With this detail, Mark wants to respond to those who were waiting for Elijah's return. It  was said that he would come to prepare the coming of the Lord by taking the heart of the  parents to the children and the hearts of the children towards parents; and it was believed  that as long as there was no peace between families, the Lord would not come. With this  reference to the clothes of the Baptist Mark he wants to tell his readers: ‘Know that the Elijah  you are waiting for is John the Baptist.'  

Then the food: grasshoppers and wild honey. Grasshoppers are pure food according to  the book of Leviticus, fragrant honey from the desert was highly valued. It does not mean that  the Baptist was an ascetic, to do penance. This is not the reason. It only means that the Baptist  is in the desert; these were the foods of those who lived in the desert.  

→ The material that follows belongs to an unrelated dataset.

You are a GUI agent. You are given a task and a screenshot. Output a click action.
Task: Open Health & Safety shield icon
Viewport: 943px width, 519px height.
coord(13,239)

The preaching of the Baptist. Mark presents his preaching differently from Matthew and  Luke. In Mark we do not find in the Baptist's mouth the threats that we find in Luke and  Matthew. The Baptist does not say: ‘The ax is placed at the roots of the trees… the trees that  do not bear fruit are cut down and thrown into the fire….' Nor does he attack the Pharisees  and Sadducees saying they are a race of vipers trying to escape the impending anger ... none  of this in Mark.  

The Baptist in Mark simply says, "Someone stronger than me is coming." In what does  this force consist and against whom will this force be unleashed? It is that of victory over the evil one, about the evil that exists in the world that seems invincible ... Jesus will also say it.  The world is in the hands of the evil one, but now someone stronger than him has arrived.  Therefore, it is a reason for hope or even certainty that evil is destined to disappear.  

There is a second difference between the Baptist and the one who is to come. It is the  baptism that is different. Apparently, the baptisms are similar, but they are completely  different. Those of the Baptist are an external ablution. The Jews did many purifications. At  Qumram, for example, several times a day the monks would soak in the 'mikveh' (a bath that  was an immersion ritual) to purify themselves.  

The baptism of the Baptist was not one of the many purifications, it was unique in that it  indicated that one renounced to an old life to adhere to a whole new life, but it was an  external ablution. This baptism of the Baptist did not produce such a change that the person  could start a really new life because it was an external act; it did not give the strength to live  a new life. Hence the need for the baptism of Jesus which is a baptism with the Spirit. The  difference is precisely that of water; water washes the outside, but when it enters as sap into  a plant then this is a force that produces fruit.  

The baptism of Jesus is the gift of his Spirit, that inner strength that allows you to live the  life of the children of God, therefore, unconditional love. This is what Mark tells us this  Sunday, at the beginning of his gospel. Let us prepare ourselves to receive this Spirit that the  Lord came to bring into the world.  

I wish you all a good Sunday and a good preparation for the advent of the Lord.